Supreme Court remands sentence modification cases after new statute takes effect

July 16, 2018

The Indiana Supreme Court has remanded two cases that it previously granted transfer to back to the Indiana Court of Appeals for reconsideration in light of a new statute addressing permissible sentence modifications.

The cases of State v. Stafford, 86 N.E.3d 190 (Ind. Ct. App. 2017)  and Rodriguez v. State, 91 N.E.3d 1033 (Ind. Ct. App. 2018), were sent back to the lower appellate court on Thursday after the 2018 version of Senate Enrolled Act 64 took effect on July 1. That bill amended Indiana Code sections 35-35-1-2 and 35-38-1-17 to explicitly define when trial courts can modify fixed-sentence plea modifications.

Specifically, the amendment to I.C. 35-35-1-2 holds that courts are bounds by the terms of a plea agreement that are in place “at the time of sentencing and with respect to sentence modification under I.C. 35-38-1-17.” The latter statute was amended to hold that fixed-plea modifications are only permissible with the consent of the prosecutor, and to provide that defendants can waive their right to “have a court modify a sentence and impose a sentence not authorized by the plea agreement.”

Indianapolis Republican Sen. Mike Young, who authored SEA 64, said his bill was meant to codify the long-standing practice of courts upholding the exact terms of a fixed-sentence plea agreement unless there is an agreement between the parties to modify the sentence. That practice was called into question in Stafford, where an appellate court panel ruled that defendants cannot waive future sentence modification under a 2014 legislative amendment.

The amendment in question was made to I.C. 35-38-1-17(l), which at that time held that “(a) person may not waive the right to sentence modification under this section as part of a plea agreement.” According to Young, that language was meant to prohibit provisions in plea agreements that explicitly waived the right to sentence modification.

However, the Stafford court found that subsection (l), when harmonized with I.C. 35-35-3-3(e) and 35-38-1-17(e), preserved a defendant’s right to modification even in fixed plea situations. Thus, the panel allowed a modification of Pebble Stafford’s sentence, even though she was sentenced pursuant to a fixed plea agreement.
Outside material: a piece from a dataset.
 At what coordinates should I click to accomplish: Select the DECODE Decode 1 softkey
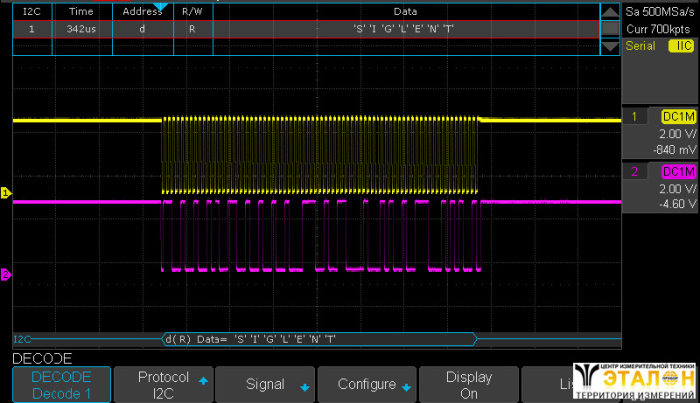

A majority of the Rodriguez panel applied the Stafford holding to allow for the modification of Alberto Rodriguez’s fixed-plea sentence, though Senior Judge Robert Rucker dissented. The former justice said the General Assembly did not intend “to repeal long-standing statutory authority or to overrule long-standing judicial precedent by the enactment of (subsection (l)),” referencing the 2014 amendment. Young offered similar logic when presenting SEA 64.

Prior to the Thursday orders  – which were signed by Justice Steven David as acting chief – the Supreme Court heard oral argument in Stafford in January and granted transfer to Rodriguez in March. The COA opinions in each case remain vacated on remand.